Vegetation plots, located at even distances along transects following the steep valley slopes of Vltava river valley, collected during 2001-2003. Each transect starts at the valley bottom and ends up at the upper part of the valley slope. Altogether 97 plots located in 27 transects were collected, each of the size 10x15 m. In each plot, all tree, shrub and herb species were recorded and their abundances were estimated using 9-degree ordinal Braun-Blanquette scale (these values were consequently transformed into percentage scale).

library("vegan")
## Loading required package: permute
v_url <- "https://bit.ly/vltava-spp"
vltava <- read.delim(url(v_url), row.names = 1)
head(vltava)

We fit 4 clustering methods:

vltava_sqrt <- sqrt(vltava)
# dis <- vegdist(decostand(vltava, method = "hellinger"),
#     method = "euclidean")
dis <- vegdist(vltava, method = "hellinger")
dis_sqrt <- vegdist(vltava_sqrt, method = "euclidean")

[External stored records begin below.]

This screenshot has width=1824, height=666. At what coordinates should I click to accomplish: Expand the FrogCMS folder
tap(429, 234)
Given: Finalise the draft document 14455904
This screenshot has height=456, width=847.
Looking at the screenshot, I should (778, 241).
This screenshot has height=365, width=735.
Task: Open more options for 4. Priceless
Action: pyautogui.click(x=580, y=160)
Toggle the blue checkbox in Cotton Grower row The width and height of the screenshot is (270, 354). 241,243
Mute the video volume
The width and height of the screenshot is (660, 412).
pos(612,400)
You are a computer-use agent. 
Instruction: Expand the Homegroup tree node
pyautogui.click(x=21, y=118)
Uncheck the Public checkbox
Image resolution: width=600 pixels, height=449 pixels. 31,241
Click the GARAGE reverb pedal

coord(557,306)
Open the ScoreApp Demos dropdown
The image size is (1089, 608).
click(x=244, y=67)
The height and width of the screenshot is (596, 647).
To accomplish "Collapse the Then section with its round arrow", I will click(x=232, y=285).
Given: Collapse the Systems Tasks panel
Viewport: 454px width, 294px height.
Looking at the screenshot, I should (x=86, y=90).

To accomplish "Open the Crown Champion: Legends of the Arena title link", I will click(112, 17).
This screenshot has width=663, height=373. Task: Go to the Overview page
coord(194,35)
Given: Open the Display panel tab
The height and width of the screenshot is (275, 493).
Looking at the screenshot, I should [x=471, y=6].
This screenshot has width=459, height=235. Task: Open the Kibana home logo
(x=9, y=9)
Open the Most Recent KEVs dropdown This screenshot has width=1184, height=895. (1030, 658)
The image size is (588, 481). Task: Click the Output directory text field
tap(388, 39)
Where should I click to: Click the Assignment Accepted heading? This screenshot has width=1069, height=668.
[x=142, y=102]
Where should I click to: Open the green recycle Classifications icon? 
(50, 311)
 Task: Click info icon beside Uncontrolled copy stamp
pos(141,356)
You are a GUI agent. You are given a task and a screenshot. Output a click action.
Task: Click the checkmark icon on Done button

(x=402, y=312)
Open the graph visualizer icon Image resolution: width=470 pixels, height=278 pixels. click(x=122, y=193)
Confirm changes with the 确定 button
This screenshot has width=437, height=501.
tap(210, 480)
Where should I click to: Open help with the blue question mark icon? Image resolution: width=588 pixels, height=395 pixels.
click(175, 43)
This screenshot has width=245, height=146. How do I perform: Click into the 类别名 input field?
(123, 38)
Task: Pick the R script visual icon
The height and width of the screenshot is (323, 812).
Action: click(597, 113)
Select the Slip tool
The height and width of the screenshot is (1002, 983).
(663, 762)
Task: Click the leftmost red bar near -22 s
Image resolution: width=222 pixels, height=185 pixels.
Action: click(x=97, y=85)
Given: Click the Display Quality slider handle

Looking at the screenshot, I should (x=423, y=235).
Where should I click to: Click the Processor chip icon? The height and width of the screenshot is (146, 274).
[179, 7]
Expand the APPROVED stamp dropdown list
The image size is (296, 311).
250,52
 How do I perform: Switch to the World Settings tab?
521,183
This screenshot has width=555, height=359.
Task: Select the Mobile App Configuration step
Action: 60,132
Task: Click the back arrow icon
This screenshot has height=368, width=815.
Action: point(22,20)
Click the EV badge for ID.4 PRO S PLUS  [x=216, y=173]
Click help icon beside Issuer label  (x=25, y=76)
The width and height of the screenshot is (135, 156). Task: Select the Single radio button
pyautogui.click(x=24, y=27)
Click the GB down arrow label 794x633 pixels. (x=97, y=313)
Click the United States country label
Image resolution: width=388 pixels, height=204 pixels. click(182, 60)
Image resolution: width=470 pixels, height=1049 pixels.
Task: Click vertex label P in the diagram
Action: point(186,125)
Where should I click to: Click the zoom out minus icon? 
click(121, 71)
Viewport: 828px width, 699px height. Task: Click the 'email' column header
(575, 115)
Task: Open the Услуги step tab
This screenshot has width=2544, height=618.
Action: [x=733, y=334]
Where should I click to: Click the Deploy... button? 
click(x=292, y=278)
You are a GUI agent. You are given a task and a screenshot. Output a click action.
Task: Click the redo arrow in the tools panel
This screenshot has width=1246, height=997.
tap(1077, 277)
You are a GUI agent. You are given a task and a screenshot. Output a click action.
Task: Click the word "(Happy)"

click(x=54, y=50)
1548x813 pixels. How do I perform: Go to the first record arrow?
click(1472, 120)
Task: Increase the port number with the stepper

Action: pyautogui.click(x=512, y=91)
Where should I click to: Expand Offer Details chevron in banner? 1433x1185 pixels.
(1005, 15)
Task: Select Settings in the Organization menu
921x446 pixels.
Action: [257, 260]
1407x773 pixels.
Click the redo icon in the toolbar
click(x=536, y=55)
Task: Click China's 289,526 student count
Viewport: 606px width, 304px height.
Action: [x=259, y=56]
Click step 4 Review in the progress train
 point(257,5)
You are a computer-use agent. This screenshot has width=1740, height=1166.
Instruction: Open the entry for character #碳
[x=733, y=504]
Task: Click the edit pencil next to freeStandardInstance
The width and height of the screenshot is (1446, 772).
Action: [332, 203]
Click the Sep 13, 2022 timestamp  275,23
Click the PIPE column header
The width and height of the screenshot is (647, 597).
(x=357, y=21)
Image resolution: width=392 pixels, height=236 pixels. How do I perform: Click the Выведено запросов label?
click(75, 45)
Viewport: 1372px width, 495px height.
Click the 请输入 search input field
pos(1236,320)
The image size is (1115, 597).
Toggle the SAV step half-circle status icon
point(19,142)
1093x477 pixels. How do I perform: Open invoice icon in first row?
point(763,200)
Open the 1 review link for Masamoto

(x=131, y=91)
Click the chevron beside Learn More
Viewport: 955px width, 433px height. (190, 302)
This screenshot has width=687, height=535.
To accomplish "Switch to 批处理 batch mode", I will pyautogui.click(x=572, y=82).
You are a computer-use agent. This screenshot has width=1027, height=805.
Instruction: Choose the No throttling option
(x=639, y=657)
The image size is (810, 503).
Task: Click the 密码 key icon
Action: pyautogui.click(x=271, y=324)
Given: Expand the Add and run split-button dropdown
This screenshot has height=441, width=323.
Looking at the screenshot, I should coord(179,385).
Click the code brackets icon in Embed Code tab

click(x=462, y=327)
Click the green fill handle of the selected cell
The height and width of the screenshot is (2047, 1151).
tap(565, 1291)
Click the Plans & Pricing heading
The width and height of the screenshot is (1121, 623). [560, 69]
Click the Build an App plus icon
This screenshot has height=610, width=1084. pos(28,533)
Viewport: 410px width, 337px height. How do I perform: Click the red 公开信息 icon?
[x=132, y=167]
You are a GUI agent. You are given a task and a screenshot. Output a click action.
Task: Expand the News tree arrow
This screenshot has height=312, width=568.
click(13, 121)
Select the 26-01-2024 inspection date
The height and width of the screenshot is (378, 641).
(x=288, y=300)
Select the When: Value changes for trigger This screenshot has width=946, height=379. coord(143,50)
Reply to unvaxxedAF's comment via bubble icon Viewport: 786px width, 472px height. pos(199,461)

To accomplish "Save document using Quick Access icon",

cl_single   <- hclust(dis, method = 'single')
cl_complete <- hclust(dis, 'complete')
cl_average  <- hclust(dis, "average")
cl_ward     <- hclust(dis, "ward.D2")

Plot the dendrograms

layout(matrix(1:4, ncol = 2))
plot(cl_single, hang = -0.1)
plot(cl_complete, hang = -0.1)
plot(cl_average, hang = -0.1)
plot(cl_ward, hang = -0.1)

layout(1)

Now look at k-means

set.seed(42)
vltava_hell <- decostand(vltava, method = "hellinger")
cas_km <- cascadeKM(vltava_hell, 1, 10)

set.seed(5698)
cas_km_2 <- cascadeKM(vltava_hell, 1, 10)

set.seed(42)
cas_km_sqrt <- cascadeKM(sqrt(vltava), 1, 10)

We can plot this

plot(cas_km)

Cophenetic correlation

The cophenetic distances can be computed from the dendrogram using cophenetic(). Then we can compute the cophenetic correlation, the correlation between the original dissimilarities and the cophenetic distances using cor()

cop <- cophenetic(cl_ward)
cor(cop, dis)
## [1] 0.5546718

Diversity

Refer back to the slides and compute the following diversity measure

  • Richness

  • Shannon-Wiener

  • Simpson’s

  • Hills N2